Fashion icon Dame Vivienne Westwood shows support for anti-fracking campaigners in Lancashire

0
Have your say

London fashion icon Dame Vivienne Westwood visited Cuadrilla's fracking site to show support for campaigners hoping to stop the shale gas industry.

The fashion designer was at the Preston New Road drill site near Little Plumnpton with her son Joe Corré who is an environmental activist and delivered a political message to a large group of supporters.

Dame Vivienne Westwood and her son Jo Corre with banners she helped design at the Preston New Road fracking site near Little Plumpton

Dame Vivienne Westwood and her son Jo Corre with banners she helped design at the Preston New Road fracking site near Little Plumpton

She told them that fracking had to be stopped for the sake of the planet as more fossil fuel extraction would only make global warming worse and leave the world facing global catastrophe in a generation.

And she danced to ABBA's Dancing Queen to mock Prime Minister Theresa May who also danced to the hit on the stage at the Conservative Party Conference earlier this month.

Dame Vivienne said: "We are supposed to believe in the rule of law but we have seen here that the law is only there to protect the Tory Government, its friends and cronies.

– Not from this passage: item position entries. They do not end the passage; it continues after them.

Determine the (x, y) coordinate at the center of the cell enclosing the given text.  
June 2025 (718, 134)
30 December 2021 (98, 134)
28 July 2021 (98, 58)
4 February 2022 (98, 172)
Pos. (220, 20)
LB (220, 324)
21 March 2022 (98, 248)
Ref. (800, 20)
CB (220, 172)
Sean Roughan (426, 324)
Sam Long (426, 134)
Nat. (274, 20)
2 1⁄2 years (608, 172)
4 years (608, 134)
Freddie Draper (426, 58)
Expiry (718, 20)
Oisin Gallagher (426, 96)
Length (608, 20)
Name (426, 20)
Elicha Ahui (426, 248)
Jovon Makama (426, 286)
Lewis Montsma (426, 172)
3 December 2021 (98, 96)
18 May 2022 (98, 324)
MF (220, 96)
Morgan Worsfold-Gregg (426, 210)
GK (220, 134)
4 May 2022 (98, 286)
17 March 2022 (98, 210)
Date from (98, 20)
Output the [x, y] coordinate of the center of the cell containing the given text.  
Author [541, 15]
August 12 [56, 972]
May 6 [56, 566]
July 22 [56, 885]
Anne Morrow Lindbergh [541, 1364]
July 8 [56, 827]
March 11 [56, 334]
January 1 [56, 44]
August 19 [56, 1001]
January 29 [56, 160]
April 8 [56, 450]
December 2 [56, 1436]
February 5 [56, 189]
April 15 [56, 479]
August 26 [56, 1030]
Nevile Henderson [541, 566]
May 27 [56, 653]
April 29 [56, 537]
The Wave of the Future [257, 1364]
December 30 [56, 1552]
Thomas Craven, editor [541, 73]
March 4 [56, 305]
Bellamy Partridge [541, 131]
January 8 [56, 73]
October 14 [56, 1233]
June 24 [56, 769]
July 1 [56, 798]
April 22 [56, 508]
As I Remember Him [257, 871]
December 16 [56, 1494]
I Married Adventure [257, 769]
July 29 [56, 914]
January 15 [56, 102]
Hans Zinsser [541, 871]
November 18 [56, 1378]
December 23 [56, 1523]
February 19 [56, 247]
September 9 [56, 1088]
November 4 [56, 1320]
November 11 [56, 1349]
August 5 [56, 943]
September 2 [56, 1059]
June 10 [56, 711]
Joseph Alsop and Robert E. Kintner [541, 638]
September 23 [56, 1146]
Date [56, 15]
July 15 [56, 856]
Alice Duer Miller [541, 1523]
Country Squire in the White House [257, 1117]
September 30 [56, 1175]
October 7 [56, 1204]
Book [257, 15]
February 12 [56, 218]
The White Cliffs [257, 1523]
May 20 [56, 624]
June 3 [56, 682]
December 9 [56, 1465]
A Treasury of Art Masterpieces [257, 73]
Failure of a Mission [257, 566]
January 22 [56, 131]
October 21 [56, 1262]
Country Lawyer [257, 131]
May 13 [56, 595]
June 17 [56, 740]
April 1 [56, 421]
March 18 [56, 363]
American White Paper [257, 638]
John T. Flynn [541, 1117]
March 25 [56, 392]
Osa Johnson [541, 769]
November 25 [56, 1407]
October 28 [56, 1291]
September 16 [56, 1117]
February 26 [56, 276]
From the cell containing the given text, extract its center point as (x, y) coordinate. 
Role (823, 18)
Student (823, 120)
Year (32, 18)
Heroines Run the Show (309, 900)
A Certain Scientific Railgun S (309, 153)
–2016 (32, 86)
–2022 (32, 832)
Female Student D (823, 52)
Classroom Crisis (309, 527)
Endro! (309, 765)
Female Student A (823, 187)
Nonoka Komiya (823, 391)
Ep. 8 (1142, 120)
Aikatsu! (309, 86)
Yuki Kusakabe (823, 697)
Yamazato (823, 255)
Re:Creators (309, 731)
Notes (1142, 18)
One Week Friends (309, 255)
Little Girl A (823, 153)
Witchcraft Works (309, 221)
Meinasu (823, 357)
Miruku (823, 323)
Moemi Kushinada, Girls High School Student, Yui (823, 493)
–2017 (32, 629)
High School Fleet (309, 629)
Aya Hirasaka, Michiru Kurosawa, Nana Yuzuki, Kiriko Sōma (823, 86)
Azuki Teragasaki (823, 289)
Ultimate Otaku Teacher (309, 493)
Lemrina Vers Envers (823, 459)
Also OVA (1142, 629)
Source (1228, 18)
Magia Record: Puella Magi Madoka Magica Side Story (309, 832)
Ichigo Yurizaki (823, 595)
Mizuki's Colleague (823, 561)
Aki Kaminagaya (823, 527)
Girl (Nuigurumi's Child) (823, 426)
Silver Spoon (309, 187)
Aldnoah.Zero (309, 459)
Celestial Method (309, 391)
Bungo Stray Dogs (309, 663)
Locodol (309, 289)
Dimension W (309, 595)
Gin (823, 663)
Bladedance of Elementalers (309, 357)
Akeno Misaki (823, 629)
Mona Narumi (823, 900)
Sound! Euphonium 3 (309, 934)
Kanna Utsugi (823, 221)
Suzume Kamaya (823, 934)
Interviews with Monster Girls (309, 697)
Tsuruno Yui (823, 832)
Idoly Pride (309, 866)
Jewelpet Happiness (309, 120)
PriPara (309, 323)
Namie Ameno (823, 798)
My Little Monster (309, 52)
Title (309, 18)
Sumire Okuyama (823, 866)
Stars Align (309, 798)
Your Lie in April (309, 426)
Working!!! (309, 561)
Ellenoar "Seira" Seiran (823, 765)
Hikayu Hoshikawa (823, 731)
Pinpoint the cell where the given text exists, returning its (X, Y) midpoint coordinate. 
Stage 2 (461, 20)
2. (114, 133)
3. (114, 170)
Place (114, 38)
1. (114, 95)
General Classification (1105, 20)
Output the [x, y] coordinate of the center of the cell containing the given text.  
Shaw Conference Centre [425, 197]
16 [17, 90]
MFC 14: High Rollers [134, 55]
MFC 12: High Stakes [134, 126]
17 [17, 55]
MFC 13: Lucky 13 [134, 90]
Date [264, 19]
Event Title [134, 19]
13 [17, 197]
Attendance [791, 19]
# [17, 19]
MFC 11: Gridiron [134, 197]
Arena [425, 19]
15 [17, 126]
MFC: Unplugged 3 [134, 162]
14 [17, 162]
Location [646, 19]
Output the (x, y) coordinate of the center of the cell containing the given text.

"This visit is also about freedom to protest. We have seen here that if you are going to protest about government misrule like we have seen with fracking, then you are going to be put in prison.

"I have a message to Theresa May. We we have the Lancashire Nanas and the aunties protesting against fracking, she is just anti, anti-people, anti-world and anti-lives. If we do not act now to cut greenhouse gases we are in danger of mass extinction, probably within a generation. Fracking is a part of that.

"Fracking is not really about power, it is about powering the pockets of the people behind it. It is so heavily subsidised, it is just there for the investors."

Her son Joe Corré also addressed the crowd gathered at the gates of the Little Plumpton site, where shale gas exploration company Cuadrilla this week began fracking the two wells it has drilled there.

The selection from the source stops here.